Northern Accents (R) Shrub Rose

I developed a new appreciation for coleus and plectranthus combinations as I walked around the flower border displays. There were many, but this duet got my attention. Simple, easy and hot - bring it on.

Top to bottom: Plectranthus ‘Guacamole’ Coleus ‘Sedona Sunset’

Viva Las Vegas! This gomphrena is a little zinger.

It’s an annual that looks somewhat puny til lateJuly. But wait - as others begin to look tired, this one is just waking up. Not bad for late summer color right?

Gomphrena globosa ‘Las Vegas Purple’

The prairie look

As most of you know from my previous posts, I’m big on the controlled wild look. There were many naturalistic gardens to see - this one was particularly inspiring. The owner, landscape architect Barbara Burgum began developing the garden in 2008. The centerpiece is a giant pergola that is surrounded by swaths of perennials and grasses.
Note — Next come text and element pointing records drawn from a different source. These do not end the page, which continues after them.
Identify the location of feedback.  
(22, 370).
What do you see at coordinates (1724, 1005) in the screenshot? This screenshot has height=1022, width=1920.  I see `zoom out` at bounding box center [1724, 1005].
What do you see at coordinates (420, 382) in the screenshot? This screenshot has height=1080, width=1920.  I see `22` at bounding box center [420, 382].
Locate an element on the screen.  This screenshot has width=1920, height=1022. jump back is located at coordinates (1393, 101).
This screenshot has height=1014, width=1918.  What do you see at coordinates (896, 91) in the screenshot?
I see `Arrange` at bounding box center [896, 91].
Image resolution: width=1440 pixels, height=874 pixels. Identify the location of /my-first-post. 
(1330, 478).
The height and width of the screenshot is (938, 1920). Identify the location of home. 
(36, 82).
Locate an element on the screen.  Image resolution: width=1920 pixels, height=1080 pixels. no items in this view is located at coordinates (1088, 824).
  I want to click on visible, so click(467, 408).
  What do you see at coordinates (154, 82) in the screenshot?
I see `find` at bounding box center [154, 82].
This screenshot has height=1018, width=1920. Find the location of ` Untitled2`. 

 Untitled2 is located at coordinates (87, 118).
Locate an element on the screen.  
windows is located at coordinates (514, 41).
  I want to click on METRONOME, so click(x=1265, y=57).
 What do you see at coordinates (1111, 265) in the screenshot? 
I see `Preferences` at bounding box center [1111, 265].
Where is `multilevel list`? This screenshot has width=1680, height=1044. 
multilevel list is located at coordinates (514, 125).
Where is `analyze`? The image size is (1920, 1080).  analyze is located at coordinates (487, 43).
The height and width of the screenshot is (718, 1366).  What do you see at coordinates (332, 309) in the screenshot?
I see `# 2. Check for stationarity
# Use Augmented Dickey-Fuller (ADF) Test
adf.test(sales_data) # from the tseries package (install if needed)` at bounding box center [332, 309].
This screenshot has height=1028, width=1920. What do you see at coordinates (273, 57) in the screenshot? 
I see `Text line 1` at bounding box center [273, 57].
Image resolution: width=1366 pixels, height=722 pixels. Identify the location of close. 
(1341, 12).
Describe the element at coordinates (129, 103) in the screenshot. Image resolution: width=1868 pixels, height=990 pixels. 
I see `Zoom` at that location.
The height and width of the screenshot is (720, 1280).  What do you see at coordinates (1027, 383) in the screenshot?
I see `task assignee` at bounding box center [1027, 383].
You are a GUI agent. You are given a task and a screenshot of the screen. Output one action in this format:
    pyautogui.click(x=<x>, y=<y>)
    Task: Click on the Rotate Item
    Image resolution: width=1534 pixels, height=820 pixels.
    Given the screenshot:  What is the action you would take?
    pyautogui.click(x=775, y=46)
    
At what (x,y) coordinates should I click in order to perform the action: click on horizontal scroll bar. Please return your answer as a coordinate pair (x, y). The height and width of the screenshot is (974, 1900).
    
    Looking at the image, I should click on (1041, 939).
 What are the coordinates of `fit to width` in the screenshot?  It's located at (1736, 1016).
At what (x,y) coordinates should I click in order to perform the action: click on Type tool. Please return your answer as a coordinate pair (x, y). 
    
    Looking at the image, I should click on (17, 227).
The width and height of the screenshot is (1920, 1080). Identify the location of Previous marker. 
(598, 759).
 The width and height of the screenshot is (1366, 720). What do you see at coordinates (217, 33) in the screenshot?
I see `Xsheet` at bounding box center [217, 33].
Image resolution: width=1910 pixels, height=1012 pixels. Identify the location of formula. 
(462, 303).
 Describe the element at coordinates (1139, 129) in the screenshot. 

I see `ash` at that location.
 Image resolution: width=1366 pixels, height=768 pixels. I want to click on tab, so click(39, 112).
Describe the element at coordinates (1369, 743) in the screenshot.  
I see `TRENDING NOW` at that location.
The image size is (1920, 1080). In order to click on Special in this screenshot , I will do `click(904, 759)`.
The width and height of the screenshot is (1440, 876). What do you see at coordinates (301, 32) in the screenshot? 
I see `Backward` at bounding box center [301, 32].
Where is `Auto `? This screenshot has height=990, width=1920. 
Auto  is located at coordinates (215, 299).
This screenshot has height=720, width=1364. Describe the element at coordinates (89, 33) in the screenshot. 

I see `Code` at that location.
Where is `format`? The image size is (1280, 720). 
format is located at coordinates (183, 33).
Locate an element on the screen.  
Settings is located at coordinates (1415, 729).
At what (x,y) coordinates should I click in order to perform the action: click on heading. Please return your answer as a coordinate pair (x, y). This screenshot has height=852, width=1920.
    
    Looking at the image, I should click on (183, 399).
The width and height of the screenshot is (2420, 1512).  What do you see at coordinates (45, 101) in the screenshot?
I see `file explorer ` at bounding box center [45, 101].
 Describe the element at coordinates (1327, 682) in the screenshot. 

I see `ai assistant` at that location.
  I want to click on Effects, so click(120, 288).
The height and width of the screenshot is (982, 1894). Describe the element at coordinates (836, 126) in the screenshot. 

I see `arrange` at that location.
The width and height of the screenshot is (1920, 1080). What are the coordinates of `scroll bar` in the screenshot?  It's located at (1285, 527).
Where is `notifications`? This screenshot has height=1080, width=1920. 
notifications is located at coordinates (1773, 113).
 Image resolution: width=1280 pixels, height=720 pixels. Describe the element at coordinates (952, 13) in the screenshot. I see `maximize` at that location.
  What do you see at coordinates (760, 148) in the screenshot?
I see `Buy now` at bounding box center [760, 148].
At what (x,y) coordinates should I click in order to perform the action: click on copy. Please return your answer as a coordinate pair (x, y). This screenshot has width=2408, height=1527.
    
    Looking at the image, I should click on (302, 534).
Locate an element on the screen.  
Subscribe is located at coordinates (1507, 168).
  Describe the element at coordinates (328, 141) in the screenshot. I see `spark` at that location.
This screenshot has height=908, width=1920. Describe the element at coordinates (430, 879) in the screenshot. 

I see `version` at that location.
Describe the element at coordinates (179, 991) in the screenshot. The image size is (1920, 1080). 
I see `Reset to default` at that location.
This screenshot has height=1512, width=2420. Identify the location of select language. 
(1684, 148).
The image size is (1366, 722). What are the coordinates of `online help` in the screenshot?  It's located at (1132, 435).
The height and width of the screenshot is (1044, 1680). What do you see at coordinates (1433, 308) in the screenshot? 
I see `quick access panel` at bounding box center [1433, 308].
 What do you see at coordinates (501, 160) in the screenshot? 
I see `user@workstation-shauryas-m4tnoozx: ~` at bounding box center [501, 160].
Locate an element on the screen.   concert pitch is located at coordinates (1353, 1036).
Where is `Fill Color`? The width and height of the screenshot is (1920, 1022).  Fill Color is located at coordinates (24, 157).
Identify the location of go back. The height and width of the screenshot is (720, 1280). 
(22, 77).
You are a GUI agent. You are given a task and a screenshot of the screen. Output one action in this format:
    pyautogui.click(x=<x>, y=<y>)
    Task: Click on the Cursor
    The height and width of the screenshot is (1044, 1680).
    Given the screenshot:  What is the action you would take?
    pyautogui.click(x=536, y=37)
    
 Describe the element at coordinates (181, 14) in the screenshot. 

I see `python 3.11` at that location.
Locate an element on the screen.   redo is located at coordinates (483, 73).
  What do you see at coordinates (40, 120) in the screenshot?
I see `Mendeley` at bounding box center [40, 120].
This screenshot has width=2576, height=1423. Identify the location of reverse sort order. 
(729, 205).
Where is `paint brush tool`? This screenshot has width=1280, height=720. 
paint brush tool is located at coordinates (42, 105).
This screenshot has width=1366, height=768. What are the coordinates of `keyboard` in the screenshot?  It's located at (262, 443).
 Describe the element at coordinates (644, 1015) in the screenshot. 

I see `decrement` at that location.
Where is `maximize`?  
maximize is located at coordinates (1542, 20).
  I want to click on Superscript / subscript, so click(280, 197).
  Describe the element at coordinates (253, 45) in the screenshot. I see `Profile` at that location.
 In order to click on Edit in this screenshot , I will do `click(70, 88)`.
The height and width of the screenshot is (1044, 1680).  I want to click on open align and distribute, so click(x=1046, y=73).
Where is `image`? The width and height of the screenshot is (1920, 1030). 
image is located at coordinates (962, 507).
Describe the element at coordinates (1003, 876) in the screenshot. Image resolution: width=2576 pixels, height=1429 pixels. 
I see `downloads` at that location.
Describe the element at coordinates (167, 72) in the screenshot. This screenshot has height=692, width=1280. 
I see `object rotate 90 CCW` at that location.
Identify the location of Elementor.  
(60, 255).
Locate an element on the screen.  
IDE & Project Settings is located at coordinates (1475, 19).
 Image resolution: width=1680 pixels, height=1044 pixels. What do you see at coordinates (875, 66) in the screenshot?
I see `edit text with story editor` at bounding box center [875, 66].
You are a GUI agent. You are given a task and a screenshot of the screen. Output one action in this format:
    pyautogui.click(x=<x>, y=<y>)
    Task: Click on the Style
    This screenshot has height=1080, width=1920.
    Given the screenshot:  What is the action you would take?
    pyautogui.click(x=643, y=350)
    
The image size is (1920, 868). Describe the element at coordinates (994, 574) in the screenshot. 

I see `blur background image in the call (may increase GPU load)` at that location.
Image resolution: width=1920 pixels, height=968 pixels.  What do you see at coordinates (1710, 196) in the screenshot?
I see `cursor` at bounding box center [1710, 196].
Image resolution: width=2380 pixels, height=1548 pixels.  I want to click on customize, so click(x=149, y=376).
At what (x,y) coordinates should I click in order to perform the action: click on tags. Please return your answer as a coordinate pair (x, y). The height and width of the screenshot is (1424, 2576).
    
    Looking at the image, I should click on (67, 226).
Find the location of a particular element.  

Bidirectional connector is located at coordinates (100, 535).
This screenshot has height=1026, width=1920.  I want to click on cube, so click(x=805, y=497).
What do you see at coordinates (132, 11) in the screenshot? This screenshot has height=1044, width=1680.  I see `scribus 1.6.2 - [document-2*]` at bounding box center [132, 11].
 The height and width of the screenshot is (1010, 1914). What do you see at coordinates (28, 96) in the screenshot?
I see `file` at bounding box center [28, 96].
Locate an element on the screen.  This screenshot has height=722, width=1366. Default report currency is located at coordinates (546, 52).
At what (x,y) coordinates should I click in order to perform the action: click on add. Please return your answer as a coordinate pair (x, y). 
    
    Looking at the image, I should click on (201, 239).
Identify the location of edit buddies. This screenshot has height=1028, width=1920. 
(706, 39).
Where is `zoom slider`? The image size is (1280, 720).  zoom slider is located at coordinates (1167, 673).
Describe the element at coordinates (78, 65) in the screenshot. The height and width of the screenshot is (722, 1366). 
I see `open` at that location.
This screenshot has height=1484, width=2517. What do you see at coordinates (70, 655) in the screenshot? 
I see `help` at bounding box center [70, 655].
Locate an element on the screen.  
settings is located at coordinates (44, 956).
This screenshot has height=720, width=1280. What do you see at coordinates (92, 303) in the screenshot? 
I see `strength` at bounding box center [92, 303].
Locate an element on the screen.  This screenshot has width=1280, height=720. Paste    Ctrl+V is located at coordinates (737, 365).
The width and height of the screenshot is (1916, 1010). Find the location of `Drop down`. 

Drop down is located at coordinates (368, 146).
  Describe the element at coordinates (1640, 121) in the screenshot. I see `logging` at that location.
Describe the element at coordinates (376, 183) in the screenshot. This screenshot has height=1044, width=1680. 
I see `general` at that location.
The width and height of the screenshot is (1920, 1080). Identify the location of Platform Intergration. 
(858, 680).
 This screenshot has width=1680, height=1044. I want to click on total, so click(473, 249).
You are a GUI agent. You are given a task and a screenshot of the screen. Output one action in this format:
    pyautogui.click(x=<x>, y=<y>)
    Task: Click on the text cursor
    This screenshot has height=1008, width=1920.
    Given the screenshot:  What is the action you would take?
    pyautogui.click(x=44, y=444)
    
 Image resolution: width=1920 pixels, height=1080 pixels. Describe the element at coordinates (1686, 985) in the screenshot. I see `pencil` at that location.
I particularly like the way grasses were used to as underplanting for the other plants - mimicking what would naturally occur in a prairie.

I like the rhythmic shapes going on here.

The garden is adventurous and useful (there’s a vegetable and herb garden to the left of that pergola). I like the paths that run through it and lead you down to the house. The wild look gets a little tamer in front where the house is flanked by hydrangeas and a variety of containers. An inspiring transition!

Hydrangea arborescence ‘Annabelle’ in front

Crazy containers

If Tangletown Gardens was in my neighborhood, I’d be broke. This trendsetting nursery and garden center has a plethora of interesting woody and herbaceous plants that made my heart beat a little faster. But the containers are in a class by themselves. These are just a few that caught my eye.

Bottom to top - Looks like a variety of Hakon grass, Sedum, Lantana, some type of variegated geranium, grass

Who knew coleus and new guinea impatience could be so dynamic?

Yikes! I can’t begin to figure out what all of these are.

Now for the winner

I rarely win anything, but I got lucky at the Bailey Nursery bash and won a headshot from award winning photographer Tracy Walsh. She made make me look more glamorous than I really am. Of course, I am standing next to my new favorite shrub (Iceberg Alley). More about that to follow - summer isn’t over yet!